#### Required work
Look through the material below. Copy every line with the string "agent" in it.

#### Extracted material
== == ==

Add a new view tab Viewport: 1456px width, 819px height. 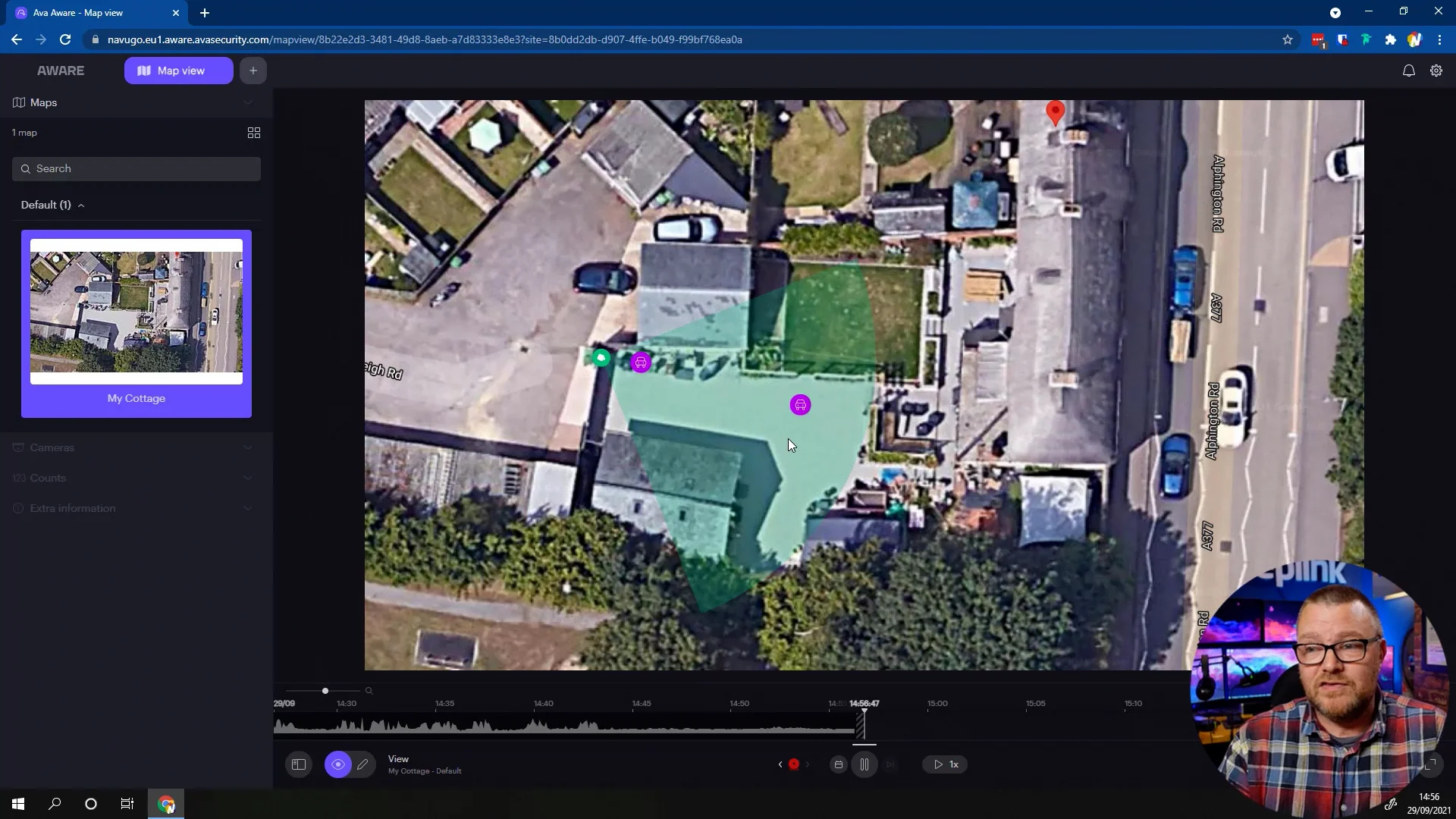coord(253,71)
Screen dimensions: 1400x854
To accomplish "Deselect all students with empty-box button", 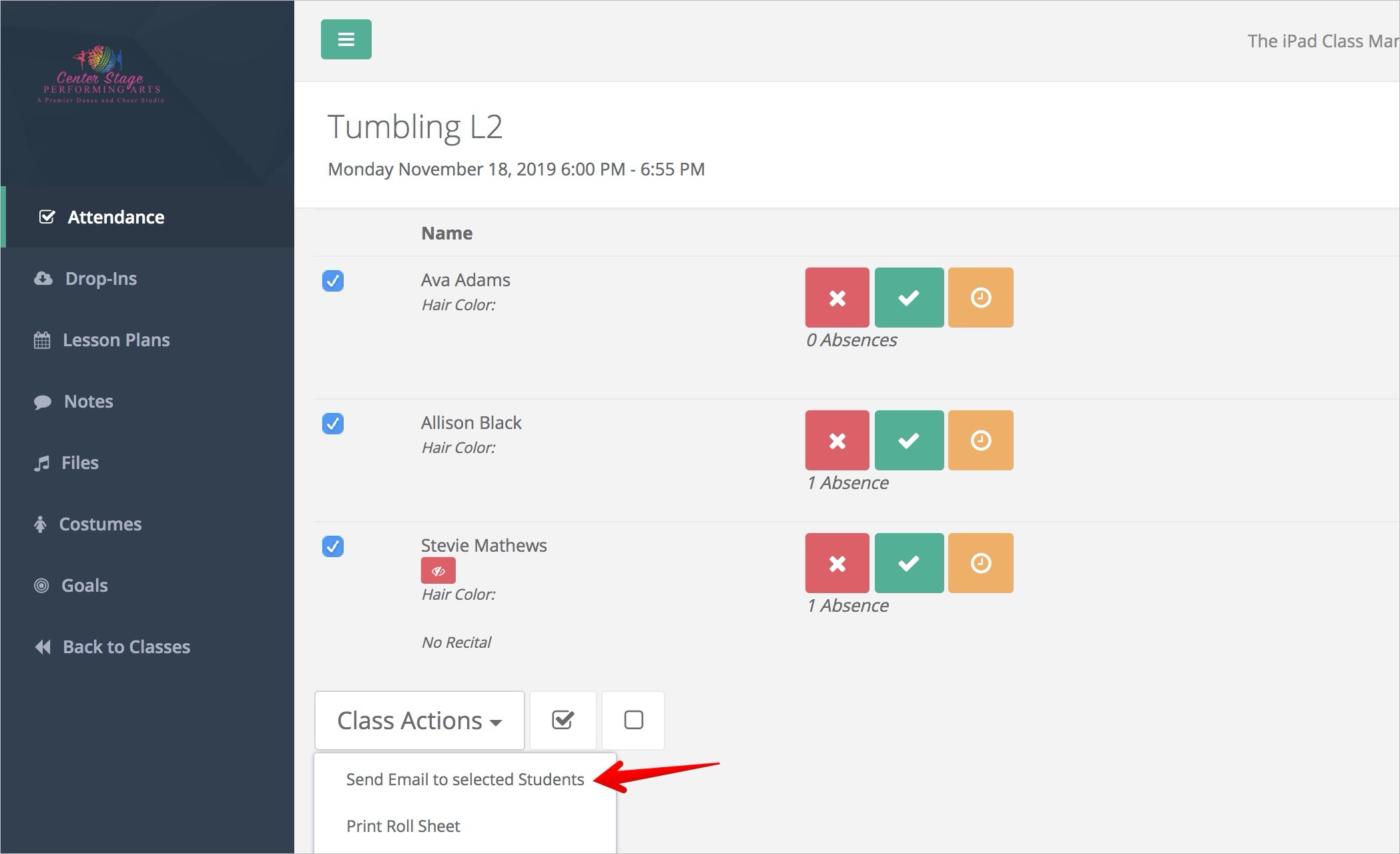I will 633,721.
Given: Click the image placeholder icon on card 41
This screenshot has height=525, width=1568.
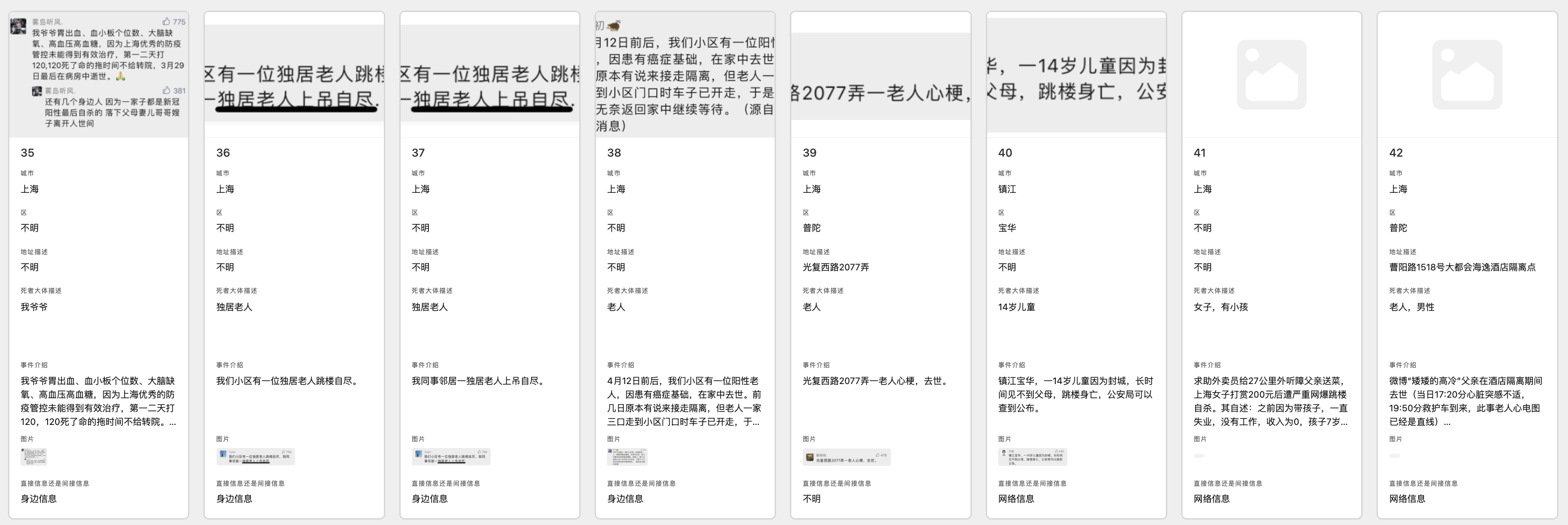Looking at the screenshot, I should tap(1272, 75).
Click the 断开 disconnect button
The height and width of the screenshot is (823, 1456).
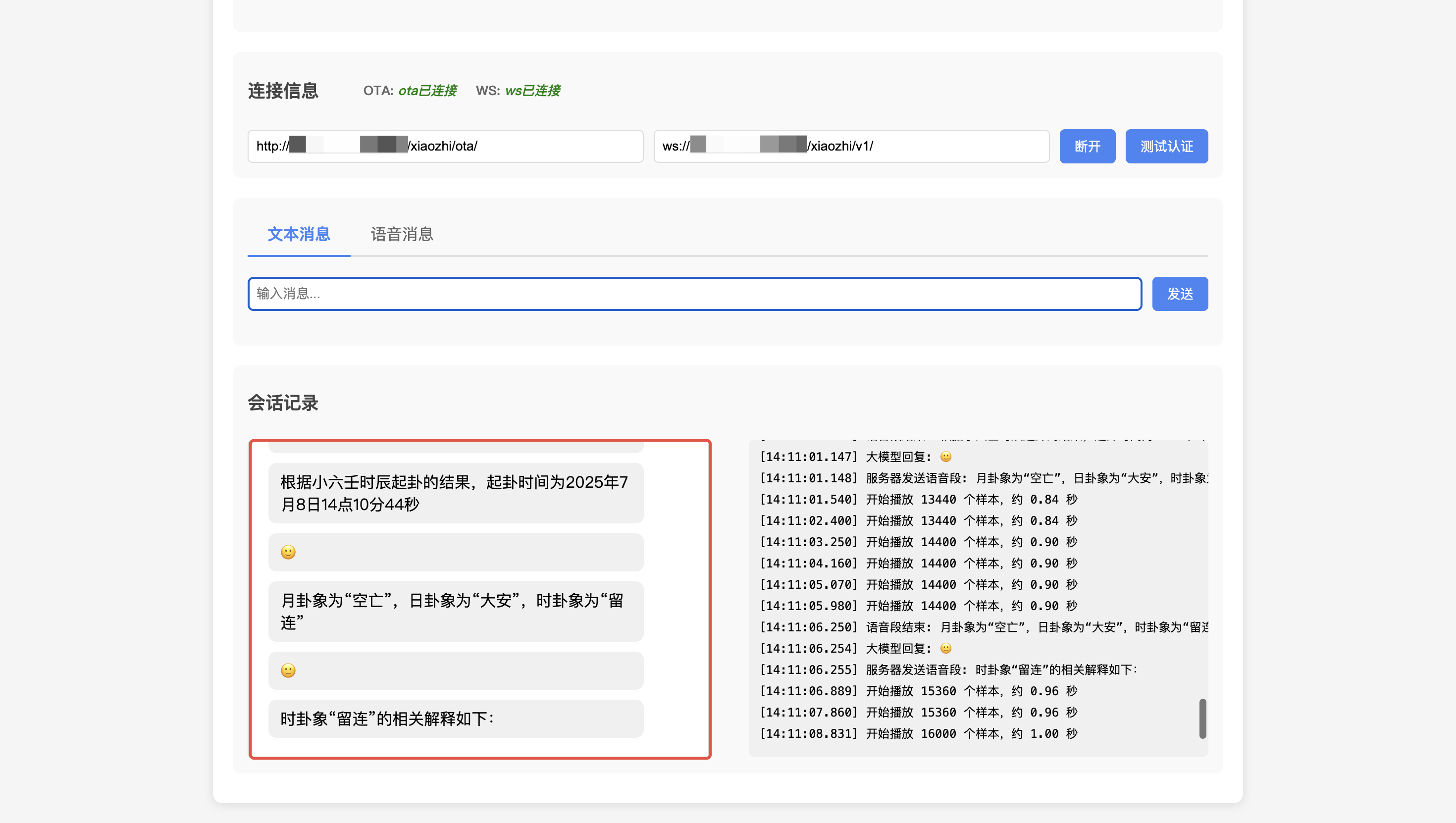(1087, 147)
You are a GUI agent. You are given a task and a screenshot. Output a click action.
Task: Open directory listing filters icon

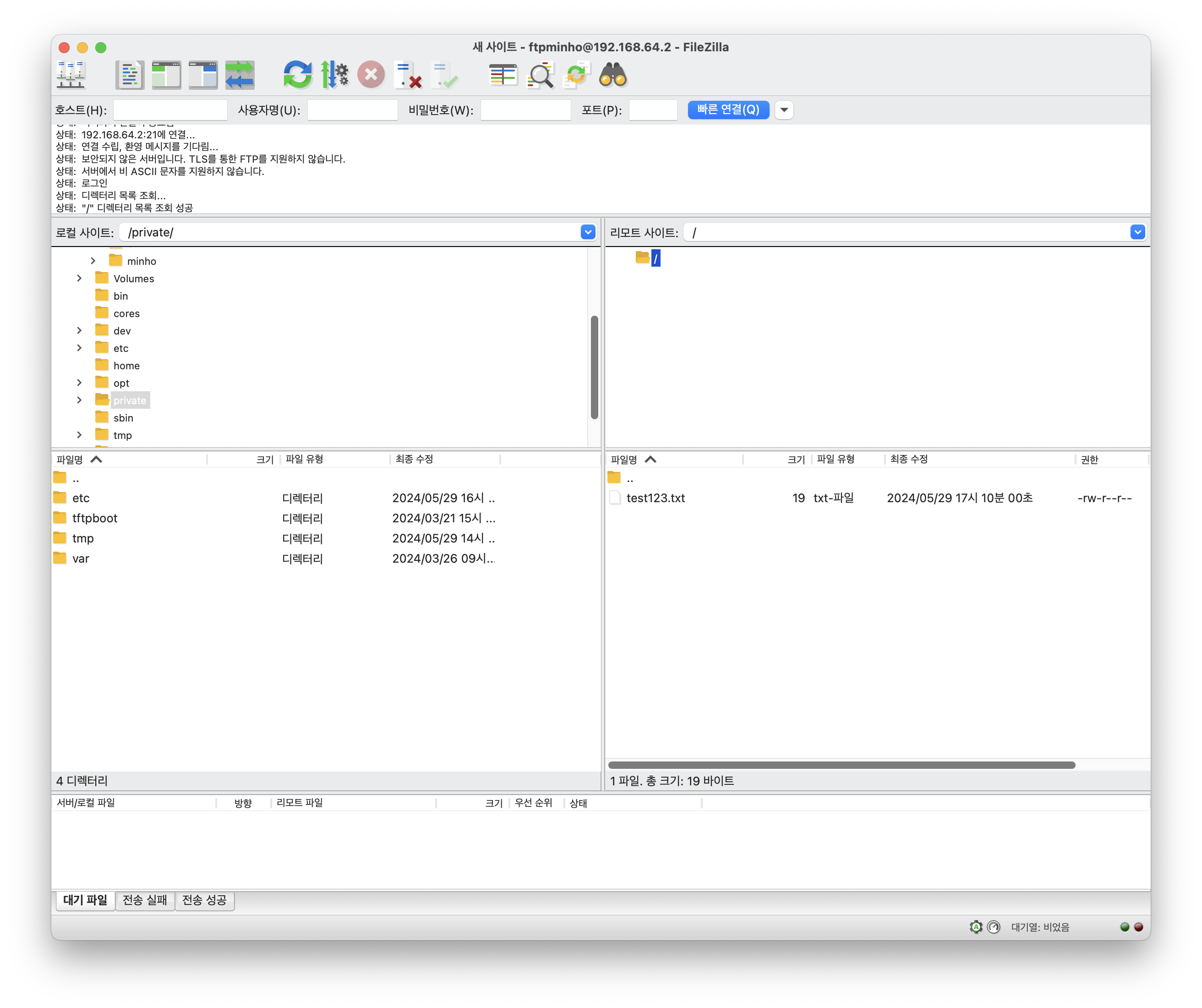[x=503, y=75]
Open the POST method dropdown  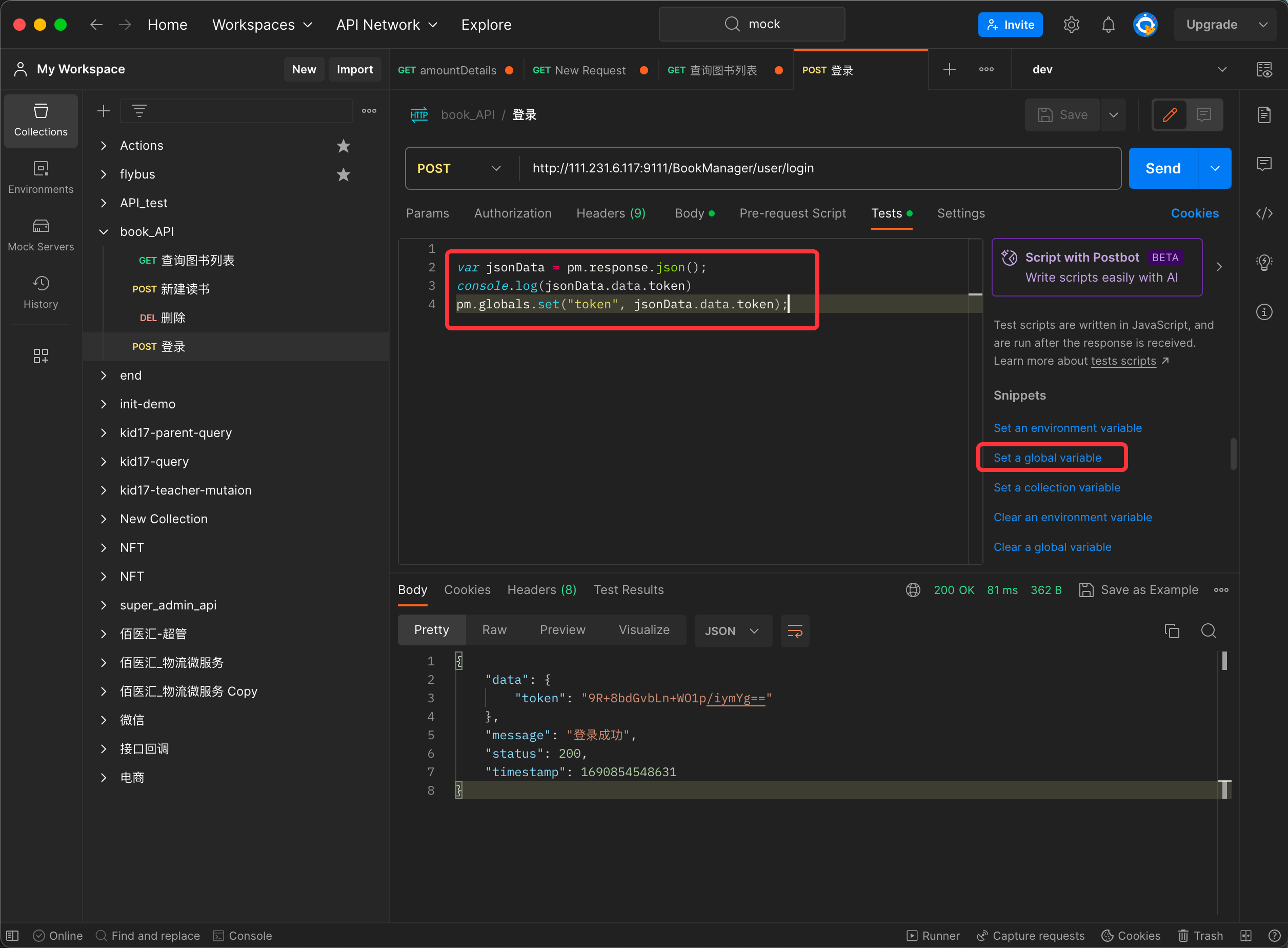(x=459, y=168)
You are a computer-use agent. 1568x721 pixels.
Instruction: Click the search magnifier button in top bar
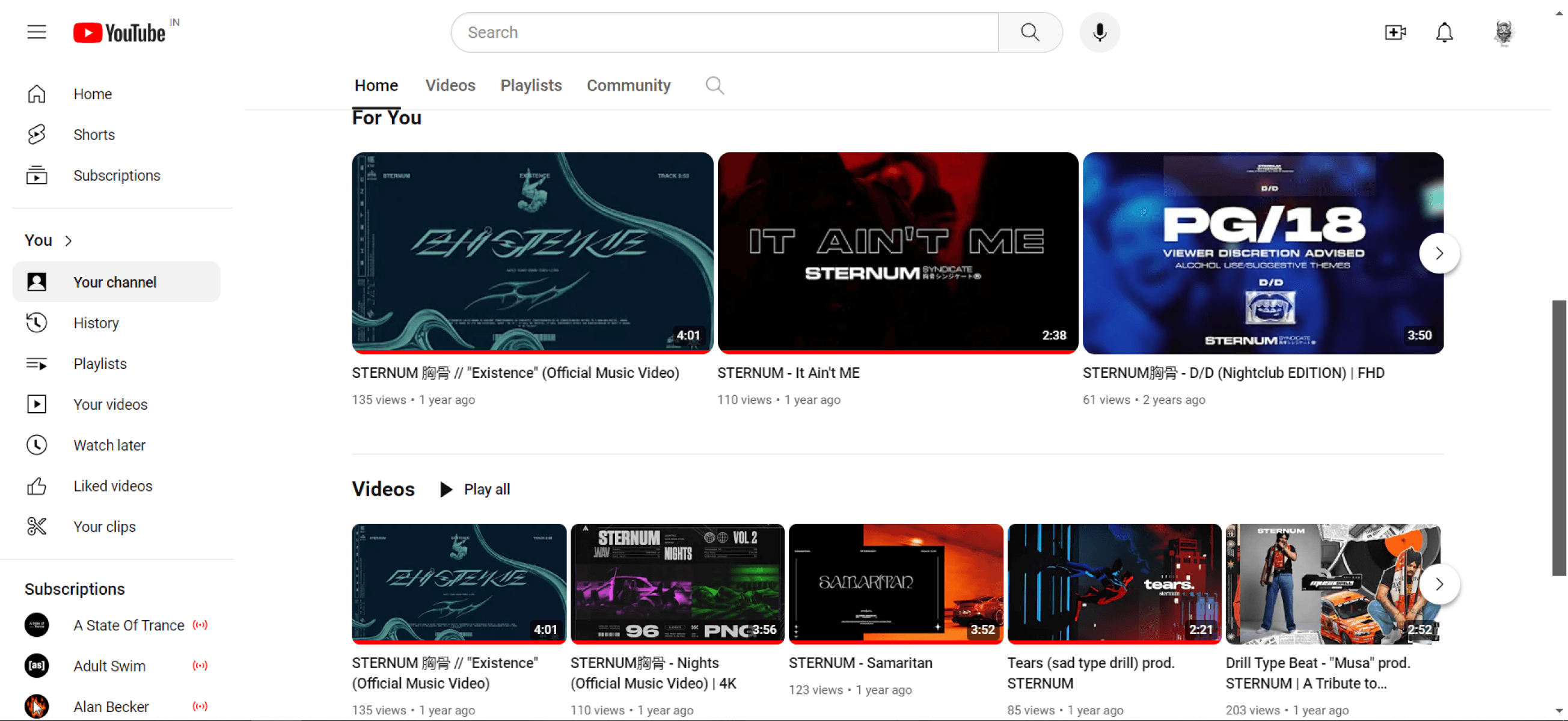point(1030,32)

== == ==

#### Your response
You are a GUI agent. You are given a task and a screenshot. Output a click action.
You are a computer-use agent. 1568x721 pixels.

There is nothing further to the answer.